We know that working too many hours on too little sleep can be dangerous. Teaching hospitals have the latest technology and the most up-to-date facilities, but they are also staffed by residents in training who may be working long swing shifts and haven't had a good night's sleep in days. Third shift factory workers have more accidents than their daytime counterparts, even when their shifts never change. There's something in our bodies that craves a regular amount of sleep during nighttime hours, even when modern life encourages us to fight against the clock to squeeze more into a 24-hour day. Scientists, called chronobiologists, at the University of California at San Diego's Center for Circadian Biology are studying how time affects our bodies and our health.
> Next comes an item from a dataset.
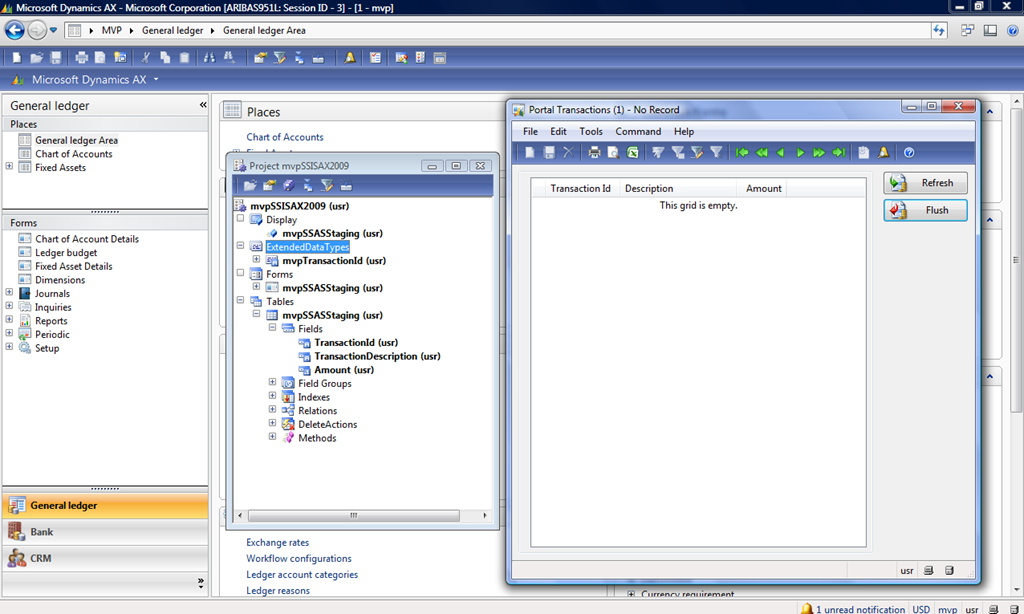Click the first-record navigation arrow icon
This screenshot has height=614, width=1024.
[x=741, y=150]
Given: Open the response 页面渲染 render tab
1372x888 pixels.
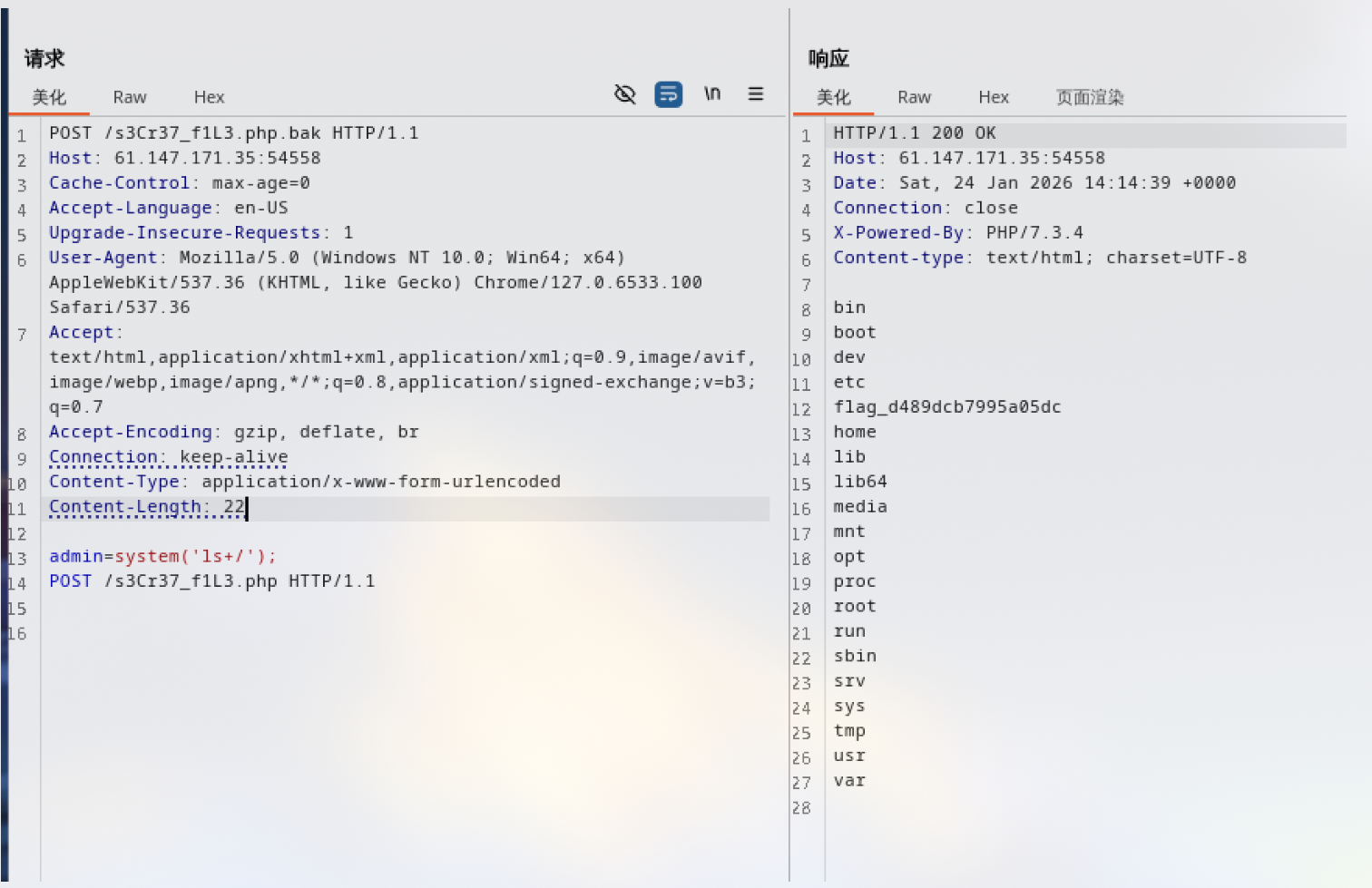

All across the UCSD campus, members of the Center for Circadian Biology—which does not have its own building— are researching these timekeeping functions. Among their findings: Genes that run our circadian rhythms are linked to metabolism and its control networks. Mess with one and you mess with the other. For example, eat too late in the evening, when your metabolic defenses have powered down, and your chances of growing obese balloon. In turn, that fat can also invade your liver and thus increase your likelihood of inflammation and cancer.
Our mental health is also at risk. Researchers have found that 70 percent of people with disorders that keep them from sleeping at the usual time—possibly due to a genetic abnormality—suffer from conditions like severe depression or anxiety. In fact, nearly two-thirds of bipolar sufferers report abnormal sleep cycles.
Already, doctors treating cancer have used chronobiology’s findings to better plan their treatments. For example, undergoing chemotherapy later in the day increases patients’ chances of avoiding nausea because stomach linings better repair themselves at that time.